When you copy the data, keep every word exactly as it is and leave the pictures out.

━━ Entries shown ━━

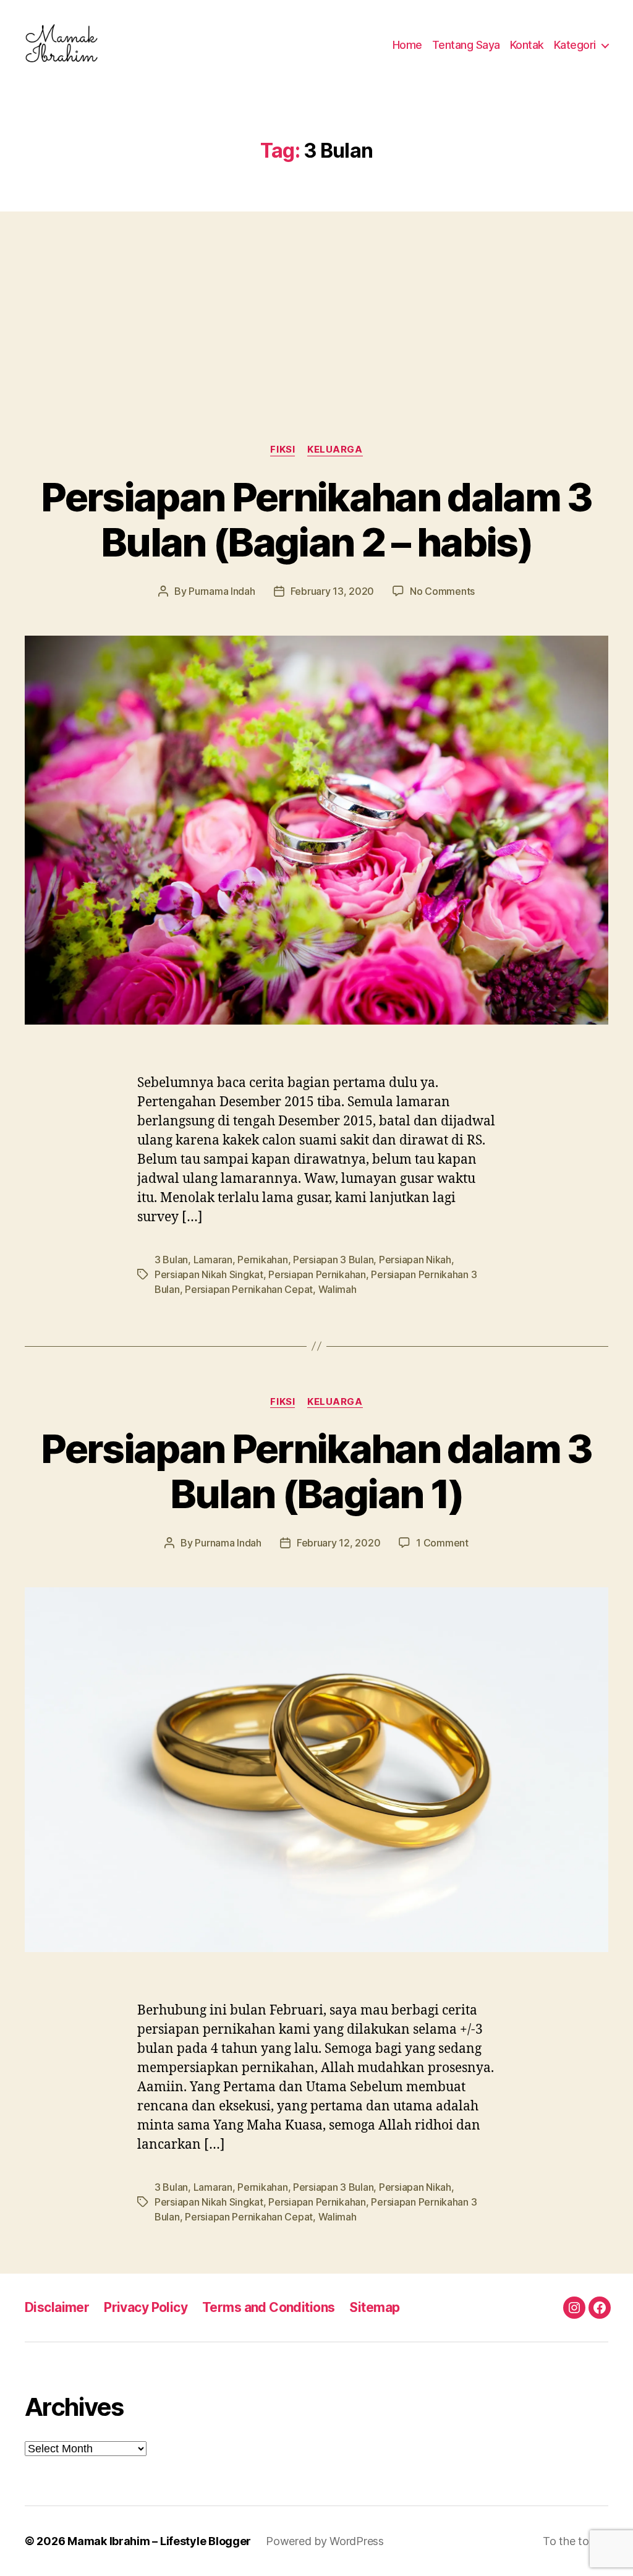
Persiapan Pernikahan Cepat (249, 1289)
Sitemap (374, 2307)
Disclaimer (57, 2307)
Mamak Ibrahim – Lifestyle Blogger (159, 2541)
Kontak (527, 44)
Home (407, 44)
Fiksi (282, 449)
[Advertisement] (316, 303)
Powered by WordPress (325, 2541)
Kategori (575, 44)
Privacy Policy (145, 2307)
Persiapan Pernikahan (317, 1274)
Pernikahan (262, 1259)
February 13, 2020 (332, 591)
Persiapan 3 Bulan (333, 1259)
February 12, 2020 (338, 1543)
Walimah (337, 1289)
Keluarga (334, 449)
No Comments (442, 591)
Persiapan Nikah (415, 1259)
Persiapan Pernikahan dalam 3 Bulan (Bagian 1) (316, 1471)
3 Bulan (171, 1259)
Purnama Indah (222, 591)
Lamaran (212, 1259)
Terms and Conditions (268, 2307)
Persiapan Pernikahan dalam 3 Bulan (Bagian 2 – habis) (316, 519)
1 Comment (442, 1543)
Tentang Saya (466, 44)
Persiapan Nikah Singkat (209, 1274)
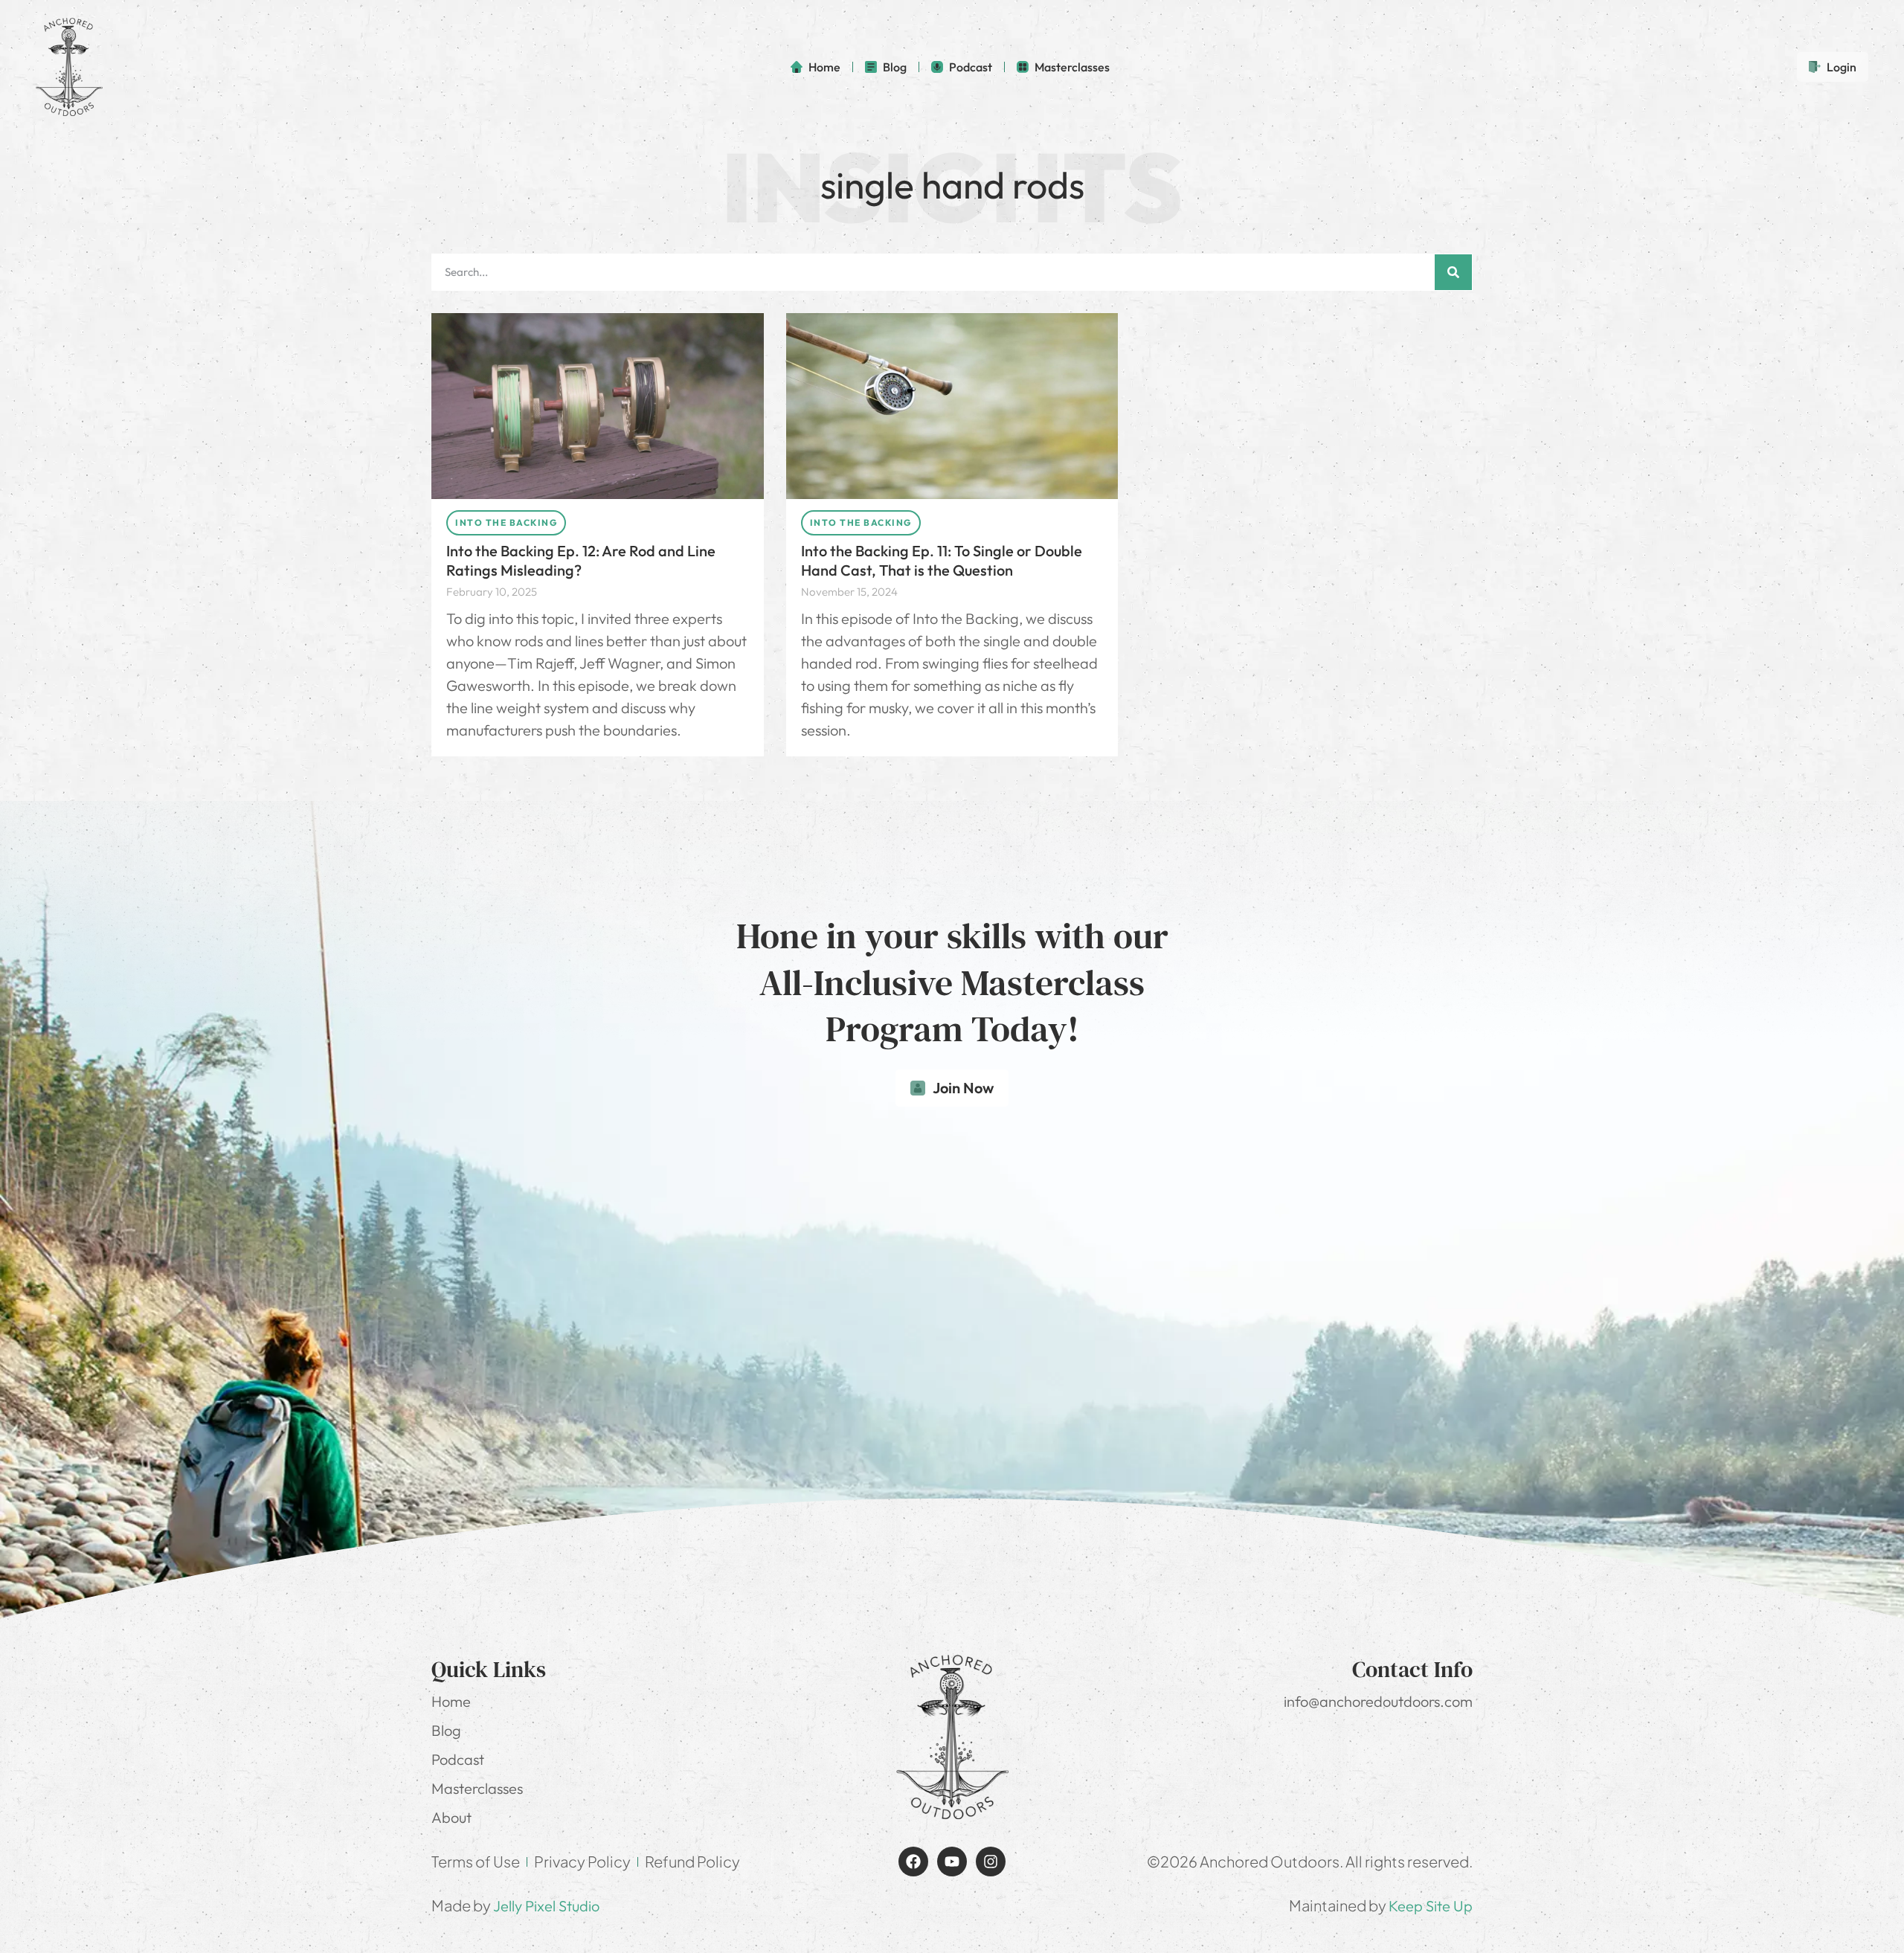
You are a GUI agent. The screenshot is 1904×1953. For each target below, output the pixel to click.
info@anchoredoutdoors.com (1378, 1701)
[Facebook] (913, 1861)
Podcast (457, 1759)
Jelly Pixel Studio (546, 1905)
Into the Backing (506, 522)
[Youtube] (952, 1861)
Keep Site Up (1431, 1905)
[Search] (1453, 272)
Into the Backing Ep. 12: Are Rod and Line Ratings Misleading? (580, 560)
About (451, 1817)
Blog (446, 1730)
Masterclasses (477, 1788)
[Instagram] (991, 1861)
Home (451, 1701)
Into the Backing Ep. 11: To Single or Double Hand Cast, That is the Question (941, 560)
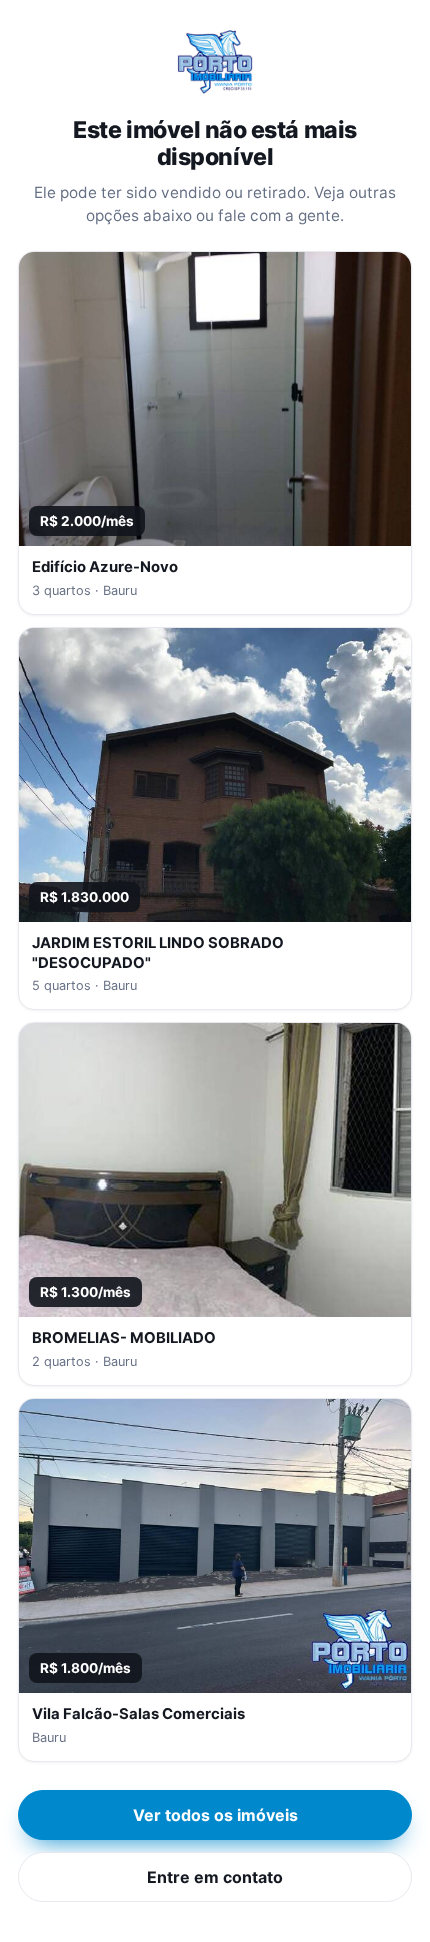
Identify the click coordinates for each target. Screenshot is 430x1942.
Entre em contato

━━━

**Answer to the problem**
Persiapan Pernikahan Cepat (249, 1289)
Sitemap (374, 2307)
Disclaimer (57, 2307)
Mamak Ibrahim – Lifestyle Blogger (159, 2541)
Kontak (527, 44)
Home (407, 44)
Fiksi (282, 449)
[Advertisement] (316, 303)
Powered by WordPress (325, 2541)
Kategori (575, 44)
Privacy Policy (145, 2307)
Persiapan Pernikahan (317, 1274)
Pernikahan (262, 1259)
February 13, 2020 (332, 591)
Persiapan 3 Bulan (333, 1259)
February 12, 2020 (338, 1543)
Walimah (337, 1289)
Keluarga (334, 449)
No Comments (442, 591)
Persiapan Nikah (415, 1259)
Persiapan Pernikahan dalam 3 Bulan (Bagian 1) (316, 1471)
3 Bulan (171, 1259)
Purnama Indah (222, 591)
Lamaran (212, 1259)
Terms and Conditions (268, 2307)
Persiapan Pernikahan dalam 3 Bulan (Bagian 2 – habis) (316, 519)
1 Comment (442, 1543)
Tentang Saya (466, 44)
Persiapan Nikah Singkat (209, 1274)
You are a GUI agent. The screenshot is 1904×1953. For each target below, output the pixel to click.
info@anchoredoutdoors.com (1378, 1701)
[Facebook] (913, 1861)
Podcast (457, 1759)
Jelly Pixel Studio (546, 1905)
Into the Backing (506, 522)
[Youtube] (952, 1861)
Keep Site Up (1431, 1905)
[Search] (1453, 272)
Into the Backing Ep. 12: Are Rod and Line Ratings Misleading? (580, 560)
About (451, 1817)
Blog (446, 1730)
Masterclasses (477, 1788)
[Instagram] (991, 1861)
Home (451, 1701)
Into the Backing Ep. 11: To Single or Double Hand Cast, That is the Question (941, 560)
Identify the click coordinates for each target. Screenshot is 430x1942.
Entre em contato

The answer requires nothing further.